Disney + absorbed more than half of new subscriptions to online streaming services in the UK during the block, according to Kantar data
One in five families in Britain – six million – subscribed to an online video subscription service during the Covid-19 blockade, data suggest.
The majority of those enrollments, 52%, go to Disney +, according to market research firm Kantar.
The most appreciated content, however, was Netflix's exclusive documentary series, Tiger King.
AppleTV + struggled to attract viewers, however, according to the survey.
Kantar's data shows that the tech giant's TV service was popular on smartphone and tablet devices, but lagged behind competitors in terms of viewing the TV screen.
"It was a huge quarter for broadcast in the UK. Certainly, we can associate a lot of that with the current blocking situation," Dominic Sunnebo, senior vice president at Kantar, told the BBC.
Sunnebo also noted the instant popularity of Disney +, which was not released in the UK until March 24th.
"Of the people who are already in the video streaming industry, one in five now has a Disney + streaming subscription," he said. "This is unheard of."

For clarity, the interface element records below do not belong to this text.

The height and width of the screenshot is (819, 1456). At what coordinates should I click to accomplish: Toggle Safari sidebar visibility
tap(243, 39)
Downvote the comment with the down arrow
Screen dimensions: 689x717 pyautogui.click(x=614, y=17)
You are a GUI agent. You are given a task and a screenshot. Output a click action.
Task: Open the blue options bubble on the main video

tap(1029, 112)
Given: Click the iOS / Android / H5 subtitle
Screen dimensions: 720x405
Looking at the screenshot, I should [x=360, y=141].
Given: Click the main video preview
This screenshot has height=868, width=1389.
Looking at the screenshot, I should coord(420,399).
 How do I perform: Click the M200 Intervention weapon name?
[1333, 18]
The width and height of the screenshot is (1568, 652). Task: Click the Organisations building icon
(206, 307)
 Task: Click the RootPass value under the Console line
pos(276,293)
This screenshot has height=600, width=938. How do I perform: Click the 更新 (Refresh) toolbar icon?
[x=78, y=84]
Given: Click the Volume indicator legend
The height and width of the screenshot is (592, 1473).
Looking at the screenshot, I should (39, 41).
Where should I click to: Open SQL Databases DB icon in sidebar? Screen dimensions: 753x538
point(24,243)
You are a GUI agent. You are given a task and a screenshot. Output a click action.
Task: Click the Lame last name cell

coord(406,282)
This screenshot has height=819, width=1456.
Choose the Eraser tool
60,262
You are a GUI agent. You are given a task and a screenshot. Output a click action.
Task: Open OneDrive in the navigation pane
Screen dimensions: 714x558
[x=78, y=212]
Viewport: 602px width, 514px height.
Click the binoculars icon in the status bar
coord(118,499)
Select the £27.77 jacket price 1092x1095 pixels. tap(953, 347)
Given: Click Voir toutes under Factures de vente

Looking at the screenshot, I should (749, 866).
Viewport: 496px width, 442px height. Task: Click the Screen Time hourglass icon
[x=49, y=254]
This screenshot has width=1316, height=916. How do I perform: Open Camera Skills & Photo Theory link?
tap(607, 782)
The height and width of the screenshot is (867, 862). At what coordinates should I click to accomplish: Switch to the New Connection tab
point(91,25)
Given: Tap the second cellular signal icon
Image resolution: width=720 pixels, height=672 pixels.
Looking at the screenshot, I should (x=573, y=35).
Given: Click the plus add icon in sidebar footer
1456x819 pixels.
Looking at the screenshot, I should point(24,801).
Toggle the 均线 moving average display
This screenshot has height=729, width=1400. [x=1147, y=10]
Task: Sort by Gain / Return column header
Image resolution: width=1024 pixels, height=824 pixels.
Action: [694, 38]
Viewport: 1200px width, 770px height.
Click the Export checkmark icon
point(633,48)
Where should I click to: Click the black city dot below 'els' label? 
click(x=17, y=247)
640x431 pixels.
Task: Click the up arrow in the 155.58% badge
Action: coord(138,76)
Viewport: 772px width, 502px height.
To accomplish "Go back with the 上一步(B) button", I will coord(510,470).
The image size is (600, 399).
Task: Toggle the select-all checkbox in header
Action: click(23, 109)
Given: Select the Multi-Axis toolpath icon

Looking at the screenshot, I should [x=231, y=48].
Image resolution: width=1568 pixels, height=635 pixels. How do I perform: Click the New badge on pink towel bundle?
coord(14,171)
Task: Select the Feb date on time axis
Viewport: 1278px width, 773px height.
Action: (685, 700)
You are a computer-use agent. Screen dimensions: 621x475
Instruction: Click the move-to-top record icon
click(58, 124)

There are currently an average of 2.3 online video subscriptions per family in the UK.
New to streaming
Although comparable data is not available for previous years, Sunnebo said that due to the launch of new services like Disney +, it was safe to assume that the average number of online video subscriptions has increased comfortably in the past two years.
He added that 36% of new subscriptions between February and April – 2.2 million – were made by people who had never previously subscribed to a streaming service.
Kantar's data is collected from a panel of 15,000 consumers and interviews with 2,500 new subscribers to streaming services each quarter.
Apple struggled to make the same impact with viewers, however.
Sunnebo argued that this was probably because the easiest way to access AppleTV + on a TV screen was by purchasing a separate device, the Apple TV media player.
Apple's strategy, he said, was to slowly rely on building an audience of viewers happy to pay for this hardware.
"In the meantime, trying to boost Apple TV sales, they continue to generate revenue and time to expand the content catalog," he added.